In the 1980s, Lenzing AG Austria launched a novel type of PI fiber with the brand name of P84, which was produced from toluene diisocyanate, diphenylmethane-diisocyanate, and 3,3′,4,4′-benzophenonetetracarboxylic dianhydride (BTDA) [7]. The P84 PI fibers possess an irregular foliaceous cross-section, increasing the surface area by 80% compared with the normal round cross-section. To date, the P84 PI fiber has been extensively used in high-temperature filtration areas [8].
In recent years, the production technology of PI fiber in China has been developing rapidly. In the 1960s, a small amount of PI fibers was first produced in the Shanghai Synthetic Fiber Research Institute. The PI fibers were used for the radiation protection cladding of cables, radiation-resistant strings, etc.
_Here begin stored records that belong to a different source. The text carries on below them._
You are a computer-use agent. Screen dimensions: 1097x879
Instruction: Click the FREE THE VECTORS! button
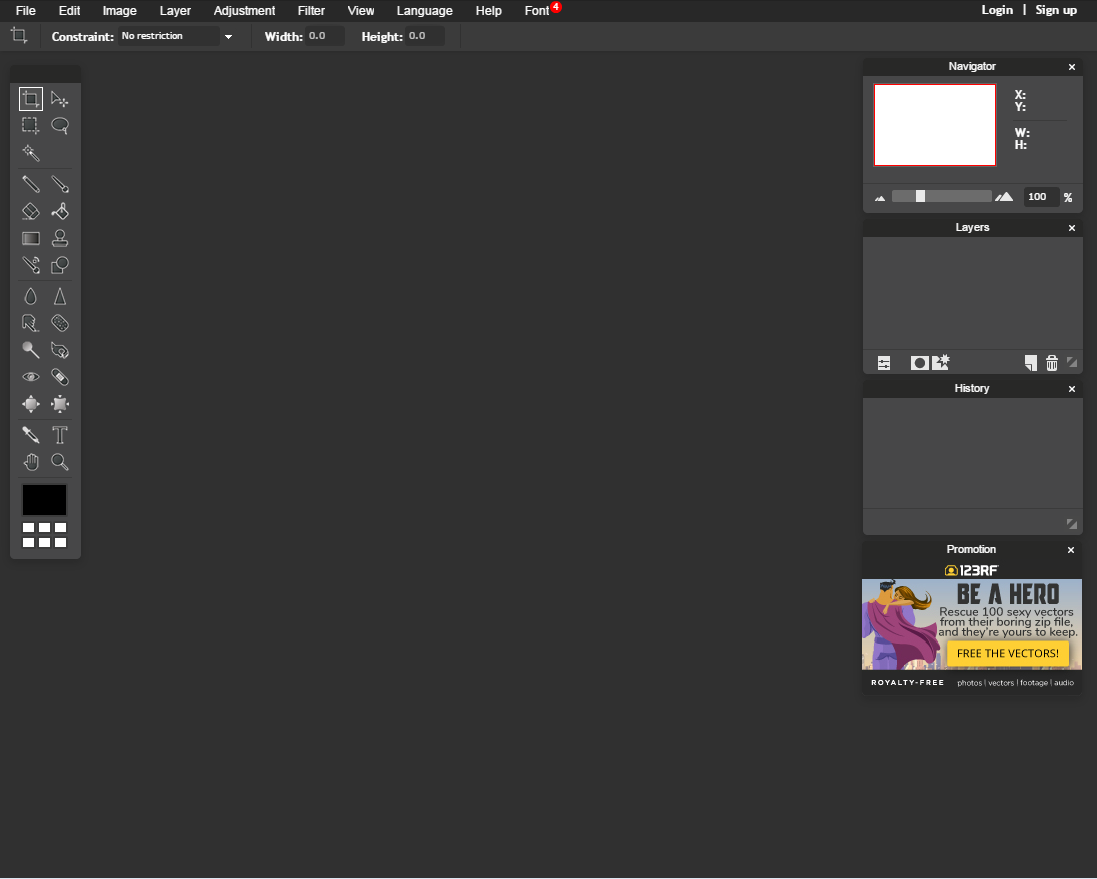click(1007, 653)

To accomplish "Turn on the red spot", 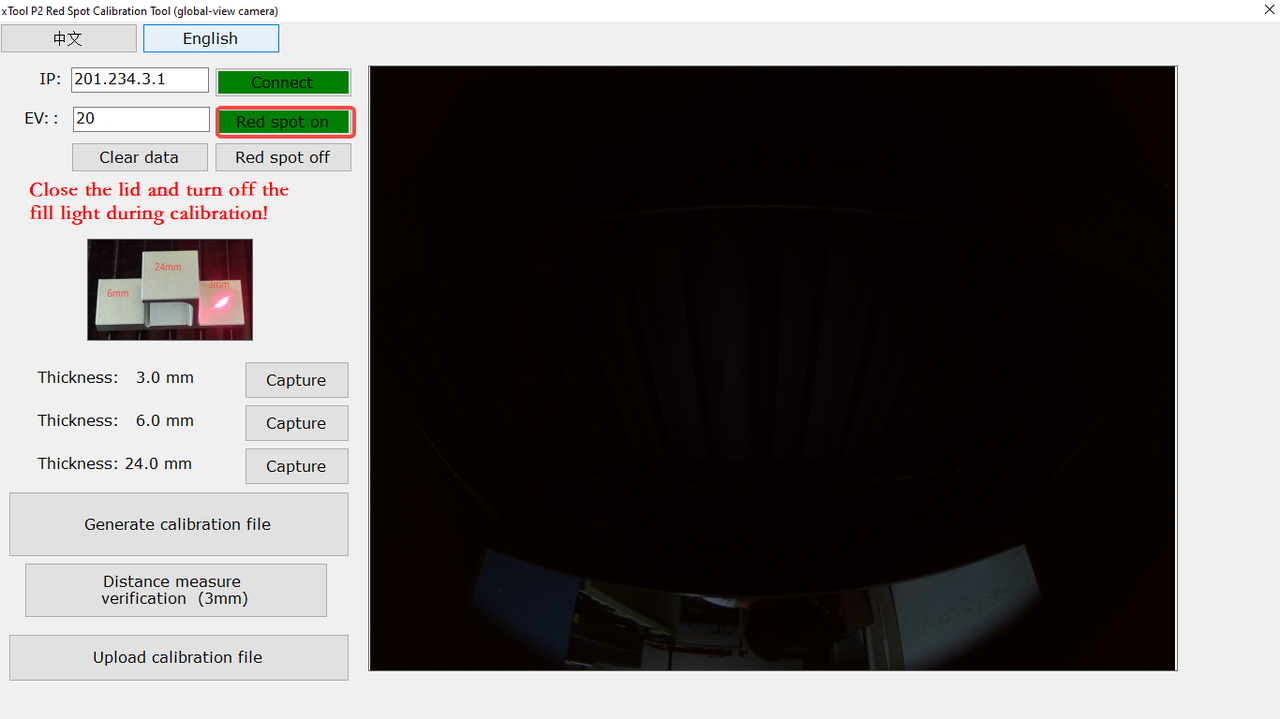I will click(284, 122).
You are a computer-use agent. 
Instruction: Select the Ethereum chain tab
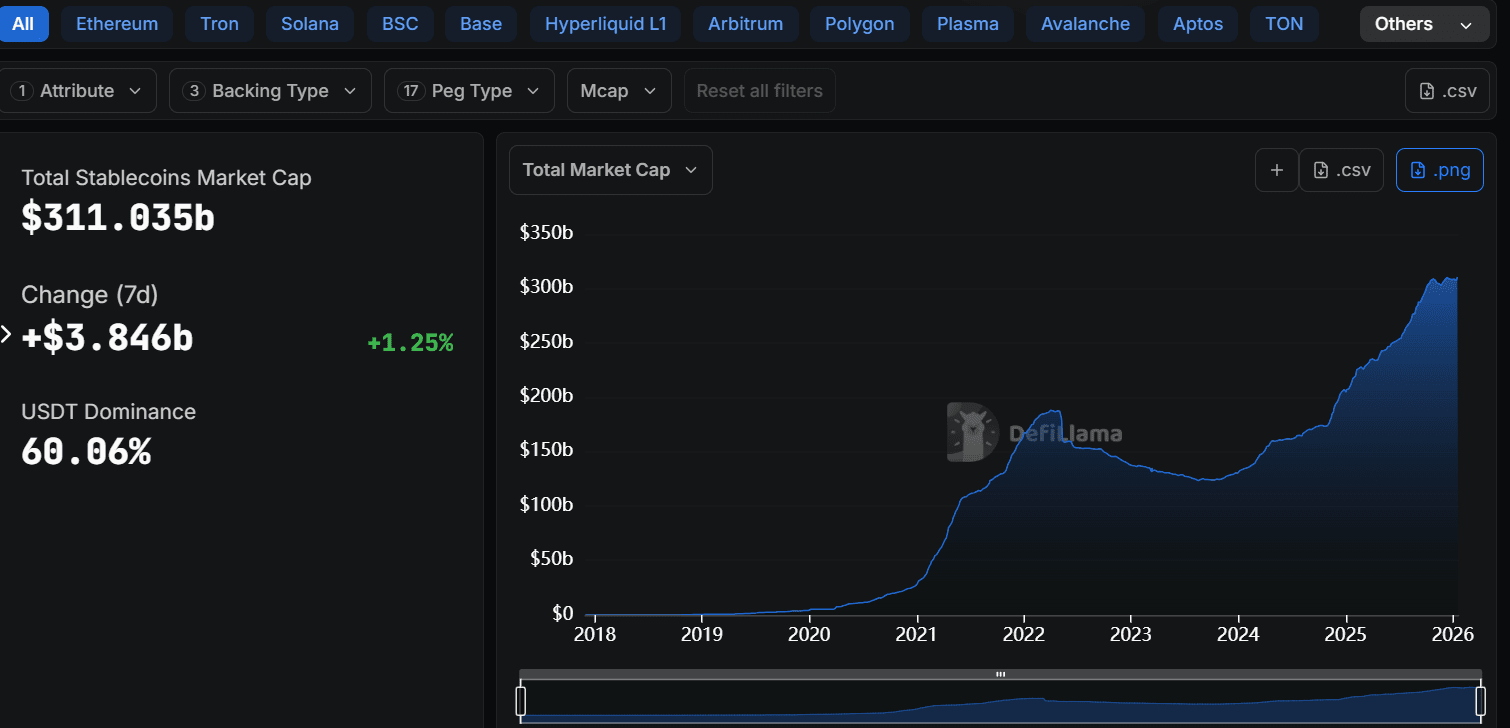click(x=117, y=24)
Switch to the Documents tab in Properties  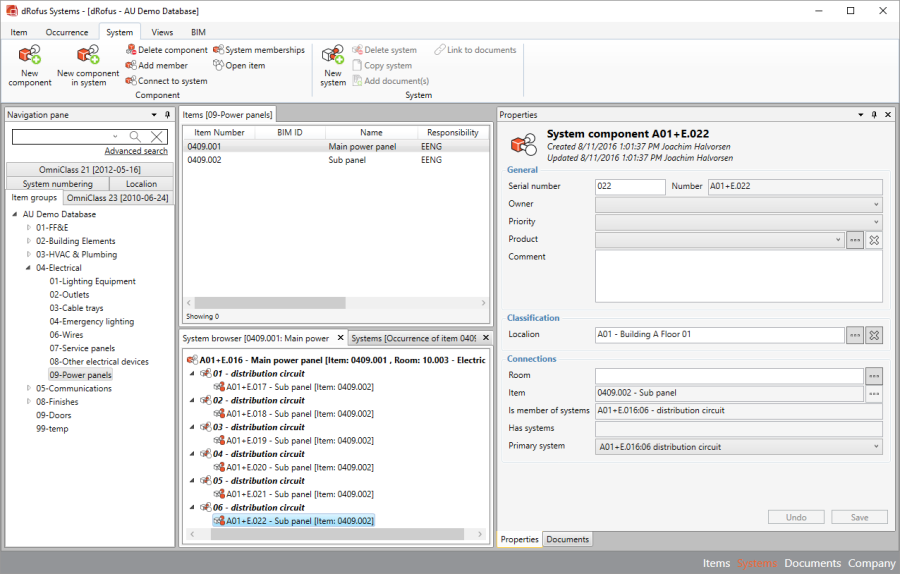pyautogui.click(x=567, y=540)
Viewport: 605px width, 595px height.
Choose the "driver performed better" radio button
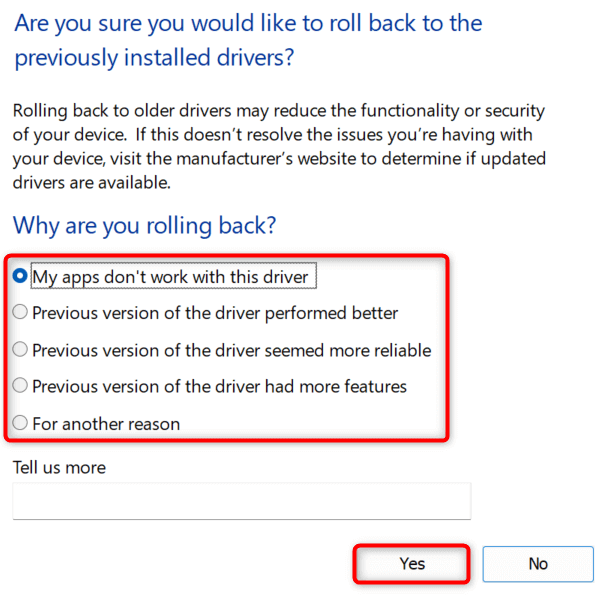point(20,313)
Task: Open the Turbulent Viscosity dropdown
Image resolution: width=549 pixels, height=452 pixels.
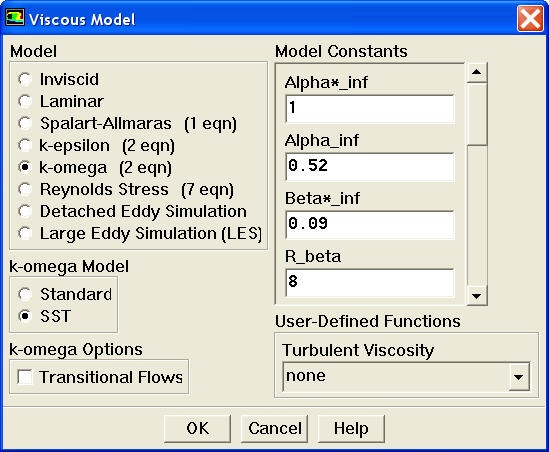Action: pos(519,377)
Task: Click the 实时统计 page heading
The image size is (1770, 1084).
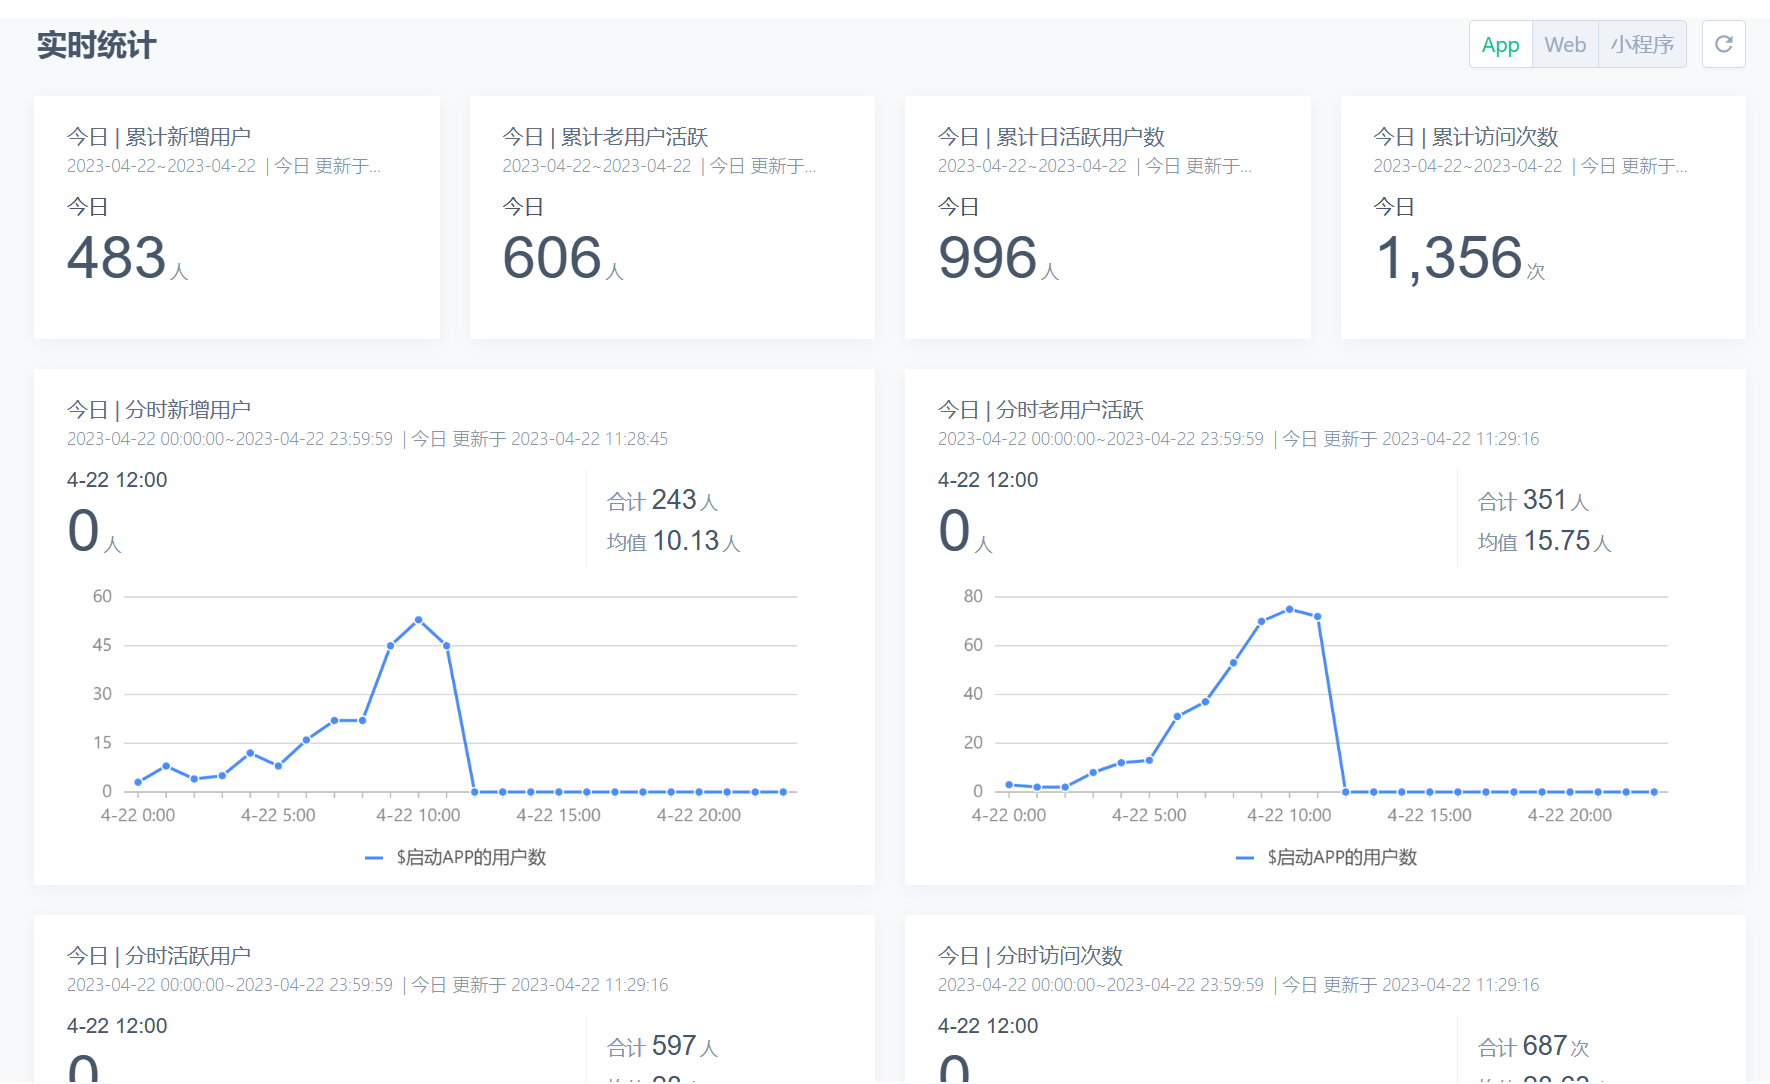Action: click(x=97, y=45)
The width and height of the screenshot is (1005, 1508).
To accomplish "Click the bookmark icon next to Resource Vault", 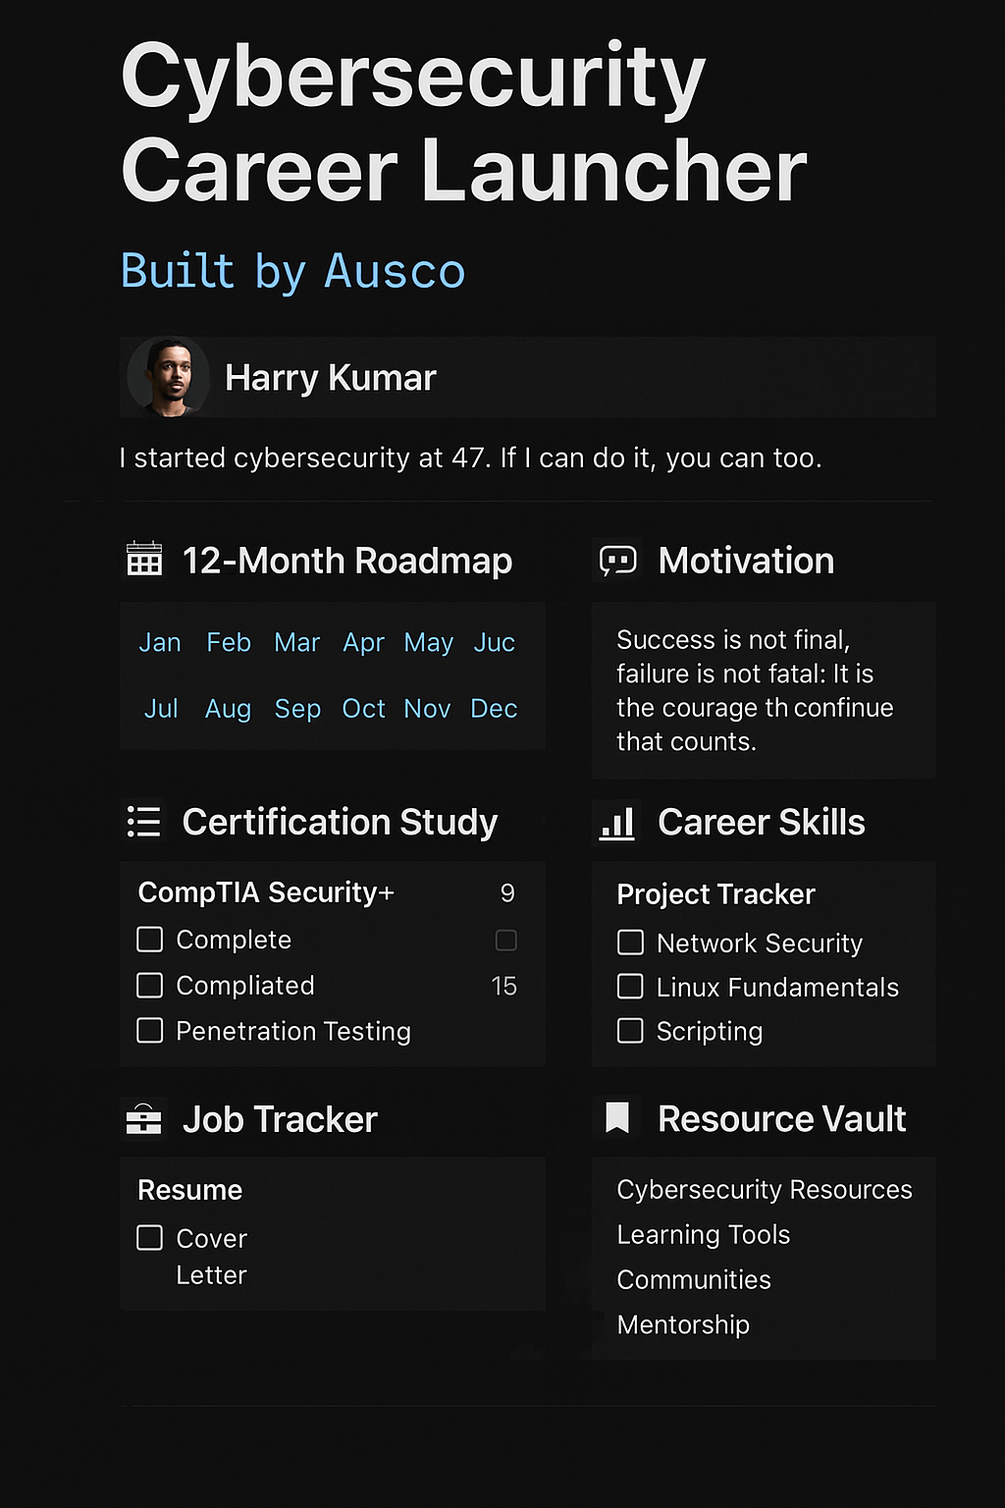I will (617, 1117).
However, large-scale production of PI fibers was not achieved. Since the 2000s, based on the unique overall performance of PI fiber and requirements in some special areas, many scientists in Chinese universities and research institutions have begun to investigate PI fibers again. Currently, there are several companies in China focusing on the production technology of advanced PI fibers, including Changchun Polyimide Materials Co., Ltd, Jiangsu Aoshen Hi-tech Materials Co., Ltd, and Jiangsu Shino New Materials & Technology Co., Ltd, etc. A series of commercially available PI fibers including the thermal-resistant PI fibers and high-performance PI fibers have been produced using different production techniques. Fig. 2.1 shows photographs of typical commercial PI fibers, which can be used in the areas of environmental protection, aerospace, sophisticated weapons, and personal protection, etc.
FIGURE 2.1 Relative product photos of Superlon polyimide fibers (from left to right: short-cut polyimide fibers, filaments, and color yarns).